As dificuldades começaram cedo: durante o ensino fundamental, apenas quatro disciplinas eram ensinadas, diferentemente das demais escolas municipais da capital baiana. A falta de recursos básicos, como água potável e luz, também impedia Maíre de estudar “A gente tinha que andar muito tempo até chegar na escola e quando chegava lá não tinha água tratada, mas eu bebia mesmo assim. Estudar só dava até uma certa hora, porque quando anoitecia, não tinha luz pra acender”.
O ensino médio foi mais uma barreira. Chegar à escola demandava tempo, já que a caminhada também era longa, apesar disso Maíre concluiu com louvor, em 2013, tornando-se parte dos 6,1% de nordestinos que estudaram pelo menos 12 anos, segundo o IPEA. Embora tenha se formado há cinco anos, esta edição do ENEM foi a primeira da jovem. A prova nunca chegou à Capela do Alto Alegre, então era necessário viajar até a cidade vizinha, porém o trajeto custava caro, o que a impedia de prestar vestibular. Com o sonho de alcançar melhores condições financeiras, Maíre saiu de Capela do Alto Alegre com destino ao Rio de Janeiro, no começo deste ano. Recém-chegada à cidade grande e sem seus familiares, a jovem do interior deu início em sua busca por emprego, e a procura foi variada, mas seu destino foi o trabalho doméstico, bem como os milhares de migrantes nordestinos que trabalham em subempregos. No auge de seus 23 anos, a jovem exerce atividades além da limpeza, tal como dar banho em crianças, arrumá-las para a escola e alimentá-las “É muito cansativo, mas é isso ou voltar pra Bahia, e pra lá eu não volto porque pelo menos aqui eu vivo bem com o salário, enquanto lá não tinha nada”.
De acordo com a Pesquisa Nacional por Amostra de Domicílios do IBGE, a chance de um aluno pobre entrar na universidade é de 2%. Com o salário, Maíre pagou um curso preparatório, e apesar de cansada, a vestibulanda confia em todo o esforço feito durante o ano, conciliando trabalho e estudo.
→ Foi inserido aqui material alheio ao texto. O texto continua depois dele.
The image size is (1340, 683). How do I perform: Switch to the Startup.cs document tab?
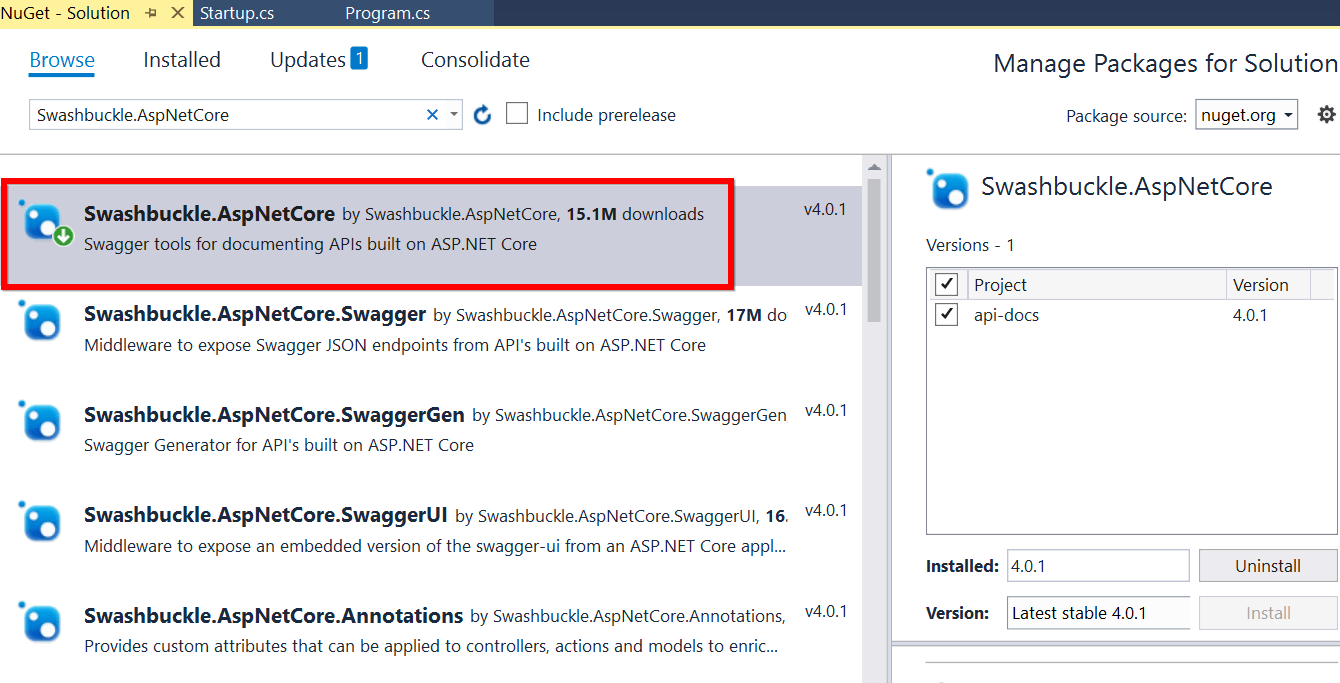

Para ela, o tema da redação foi complicado. A jovem conta que, não fosse pelo texto motivador, não saberia que os mecanismos da internet manipulam o jeito com o qual o usuário navega, apesar de agora estar em um curso de informática. “Eu nunca estudei sobre isso, mas hoje eu sei a falta que a água limpa e a luz fizeram na minha vida. Minha cidade inteira só foi saber o que era rede elétrica há uns 8 anos e por isso eu nunca soube ligar um computador pra saber dessas coisas de Dados.”
A jovem não sabe como conciliará trabalho e vida acadêmica, mas está disposta a trabalhar mais cedo, para que consiga cursar a universidade no período noturno “Só sei que preciso fazer faculdade, porque não quero ser empregada a vida toda. Sou como uma escrava e o ENEM é minha carta de alforria”.